We will use Grid Search (where metric we are trying to optimize is f1 score with `Attrited Customer` being a positive label)

In [None]:
MIN = 1 #Min number of neighbors
MAX = 30 #Max number of neighbors
knn_estimator = KNeighborsClassifier()
knn_clf = GridSearchCV(knn_estimator,
                       {'n_neighbors': range(MIN,MAX+1)}
                       ,scoring=scoring).fit(X_train, y_train)
print(f"Best estimator: {knn_clf.best_estimator_}")
print(classification_report(y_true=y_test, y_pred=knn_clf.predict(X_test)))
plot_confusion_matrix(knn_clf, X_test, y_test)

# Random Forest (with grid search)

In [None]:
estimator = RandomForestClassifier(random_state=13)
rf_clf = GridSearchCV(estimator,
                      param_grid={'n_estimators':[10,20,50,100], 'criterion': ['entropy','gini']},
                      scoring=scoring).fit(X_train, y_train)

print(classification_report(y_true=y_test, y_pred=rf_clf.predict(X_test)))
plot_confusion_matrix(rf_clf, X_test, y_test)

In [None]:
model = ['NB','Logistic','KNN','RF']
clfs = [nb_clf,log_clf,knn_clf,rf_clf]
f1_att = [f1_score(y_true=y_test,
                   y_pred=x.predict(X_test),
                   pos_label='Attrited Customer') for x in clfs]
f1_ex = [f1_score(y_true=y_test,
                   y_pred=x.predict(X_test),
                   pos_label='Existing Customer') for x in clfs]
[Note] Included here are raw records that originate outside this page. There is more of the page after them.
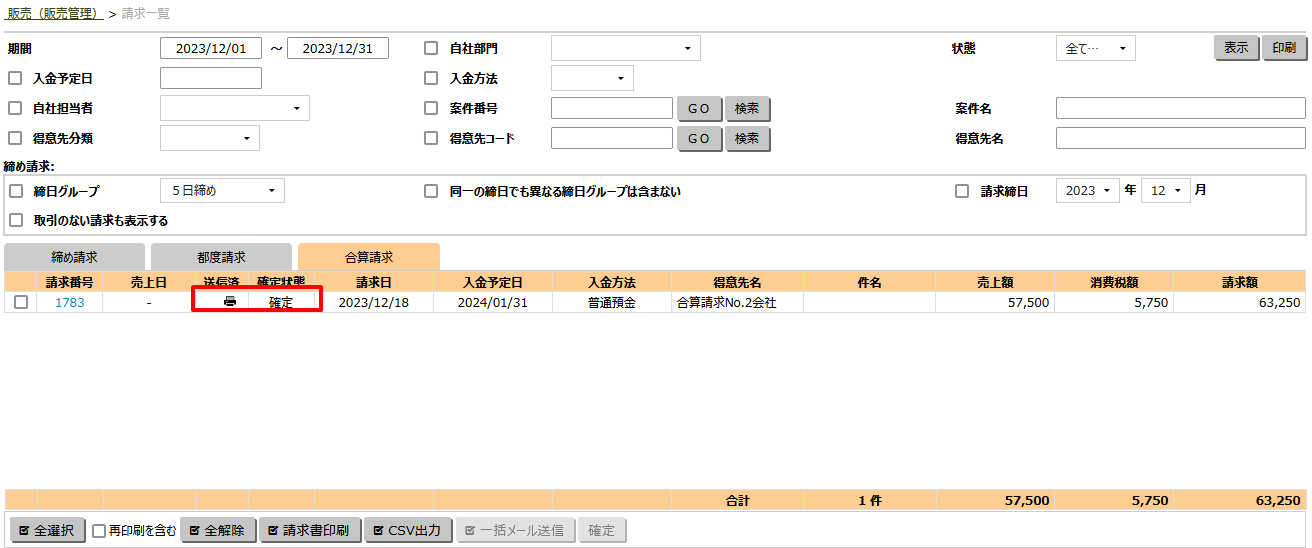Expand the 締日グループ dropdown showing 5日締め
This screenshot has width=1312, height=548.
pyautogui.click(x=222, y=190)
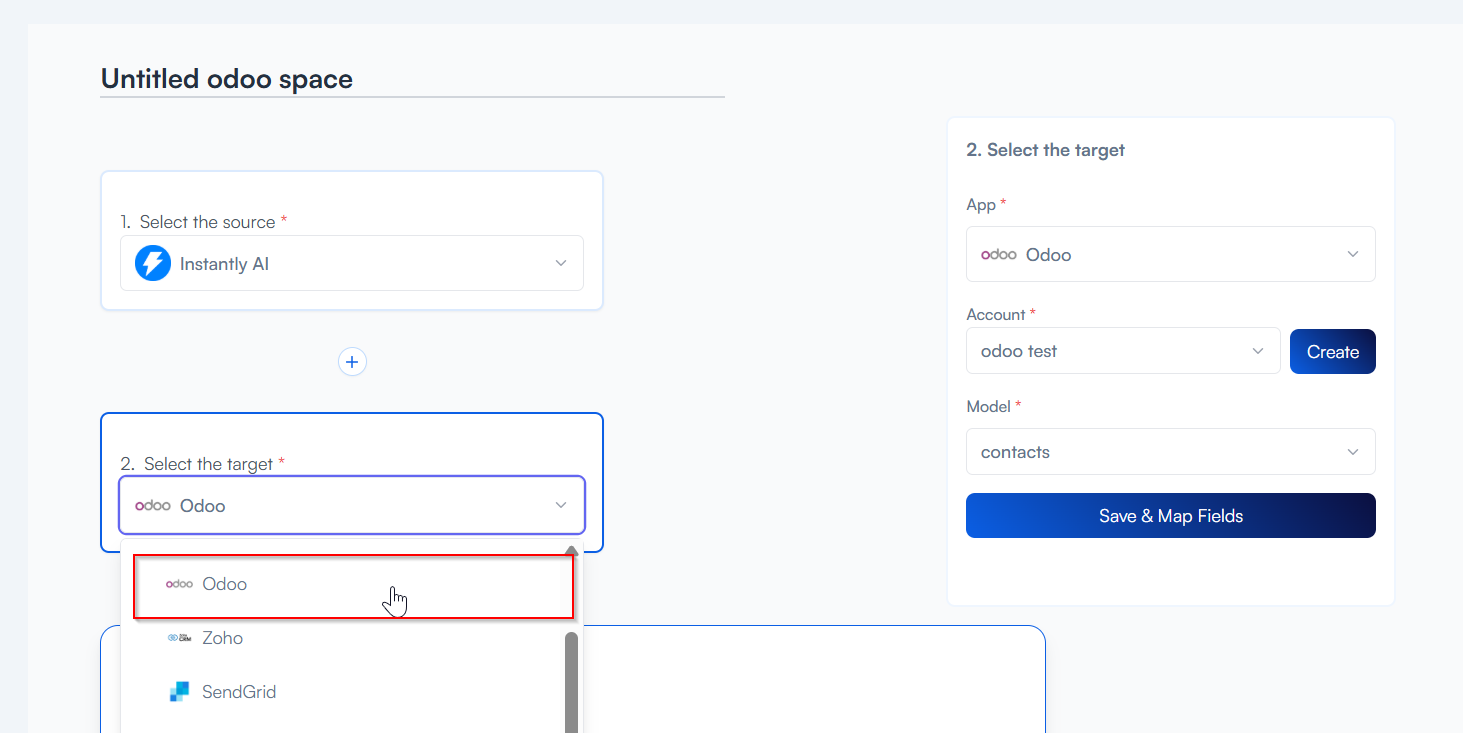Open the Account dropdown showing odoo test
This screenshot has height=733, width=1463.
click(x=1122, y=352)
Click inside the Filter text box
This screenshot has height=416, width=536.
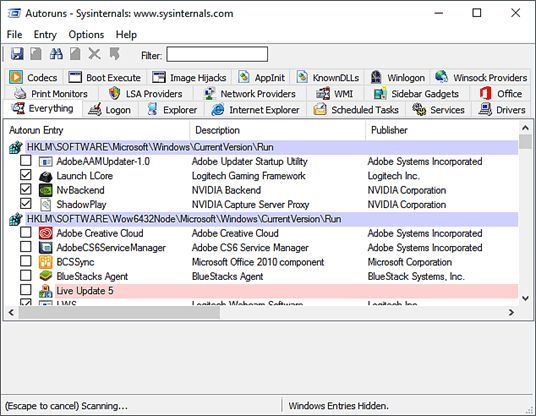tap(217, 54)
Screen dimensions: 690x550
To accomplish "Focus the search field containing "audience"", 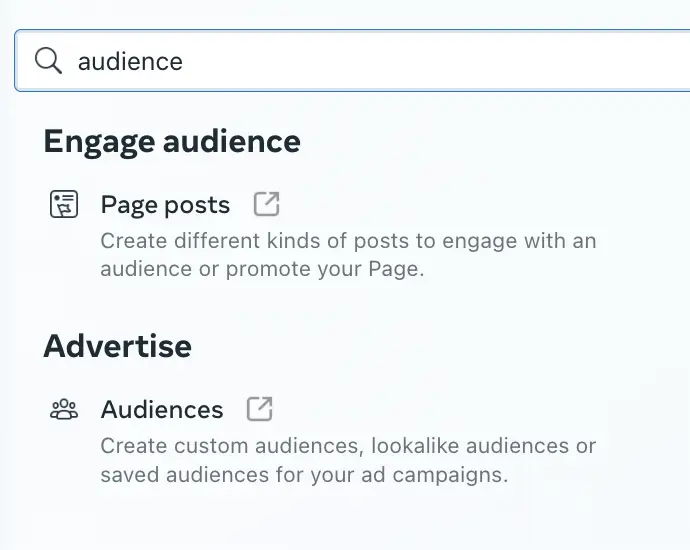I will tap(352, 61).
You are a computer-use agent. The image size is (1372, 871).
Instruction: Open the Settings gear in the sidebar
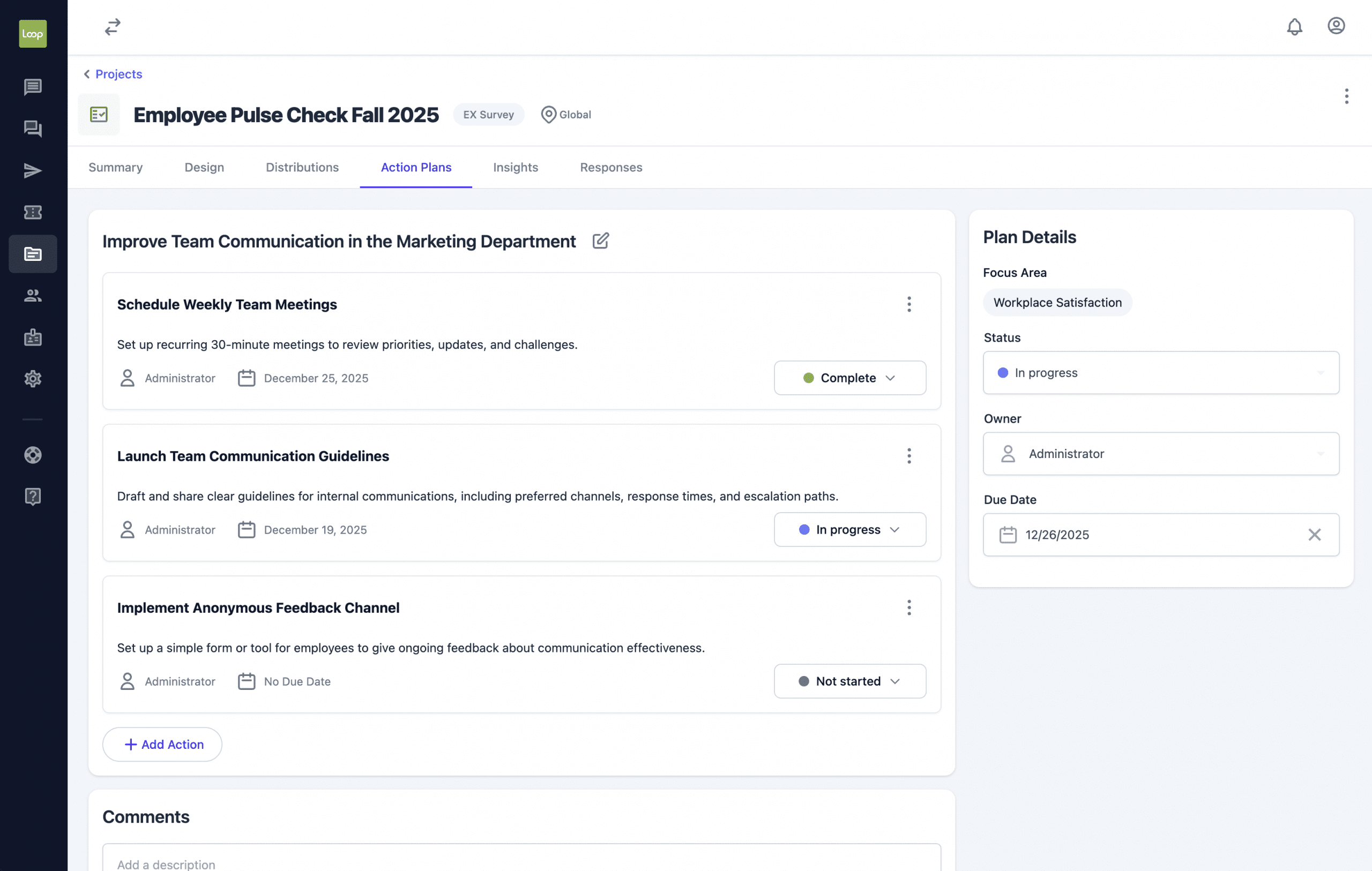coord(33,378)
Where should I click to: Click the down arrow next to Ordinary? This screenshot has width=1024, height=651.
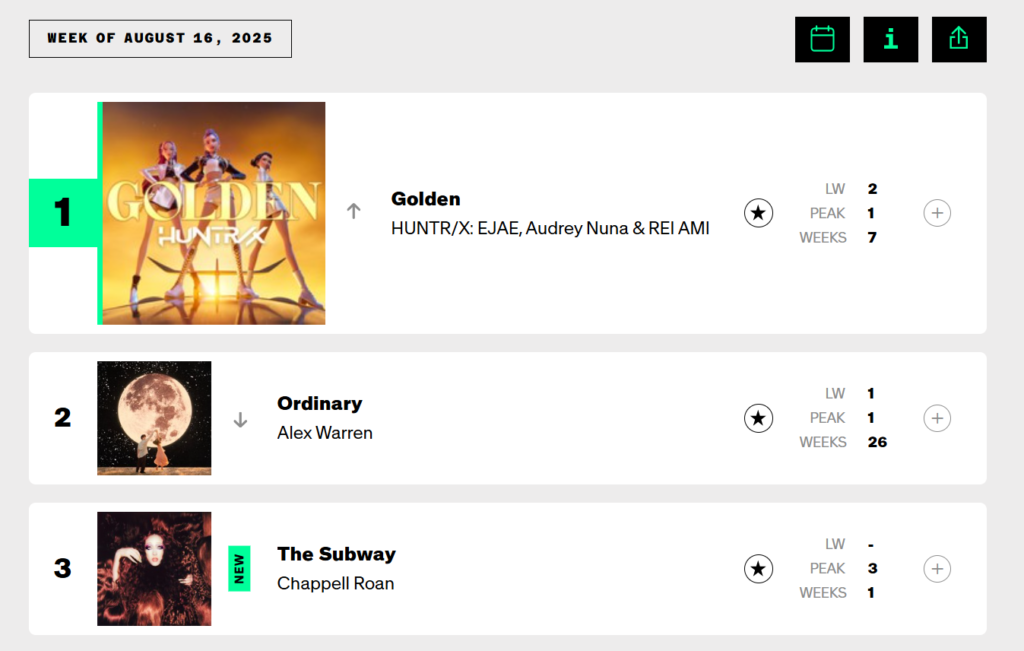[240, 420]
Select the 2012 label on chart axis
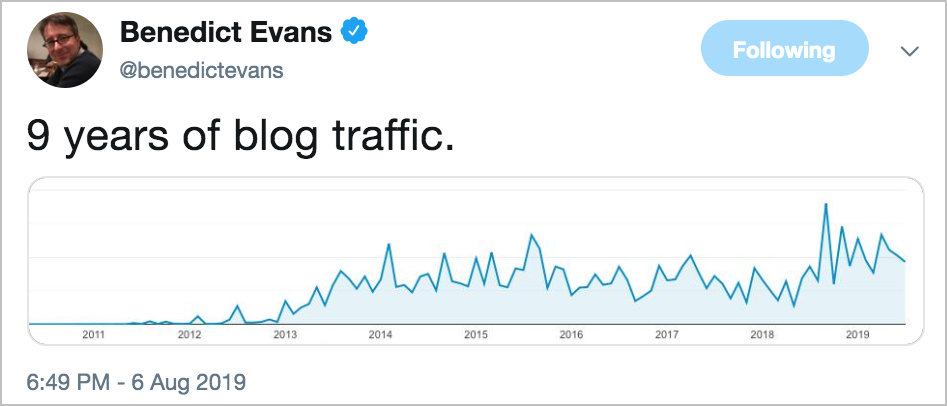This screenshot has height=406, width=947. (x=189, y=335)
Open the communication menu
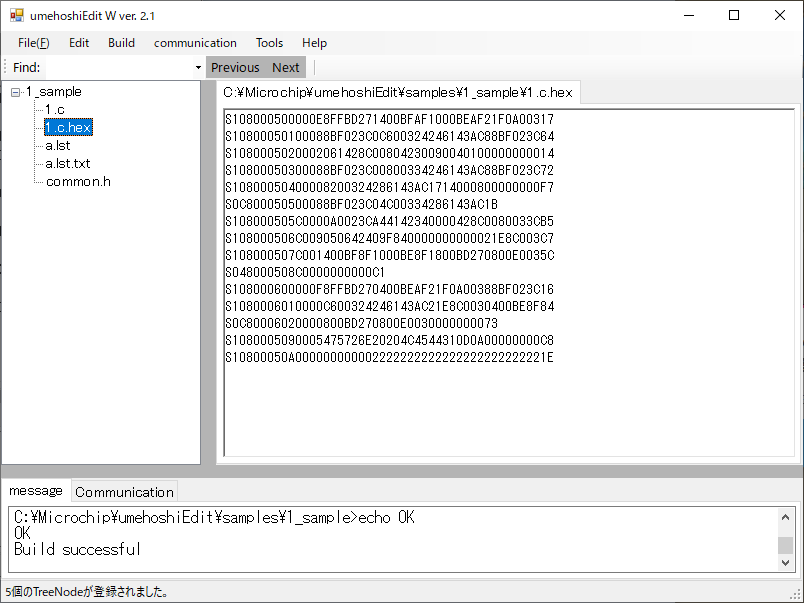The width and height of the screenshot is (804, 603). [195, 43]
f1_att = [round(x,2) for x in f1_att]
f1_ex = [round(x,2) for x in f1_ex]

In [None]:
fig, ax = plt.subplots(1,2,figsize=(10,6))
ax = ax.flatten()


ax[0].bar(model,f1_att)
ax[0].set_title('f1 score (Positive label: Attrited customer)')

ax[1].bar(model,f1_ex)
ax[1].set_title('f1 score (Positive label: Existing customer)')

plt.show()

We see that random forest gives us the most accurate prediction.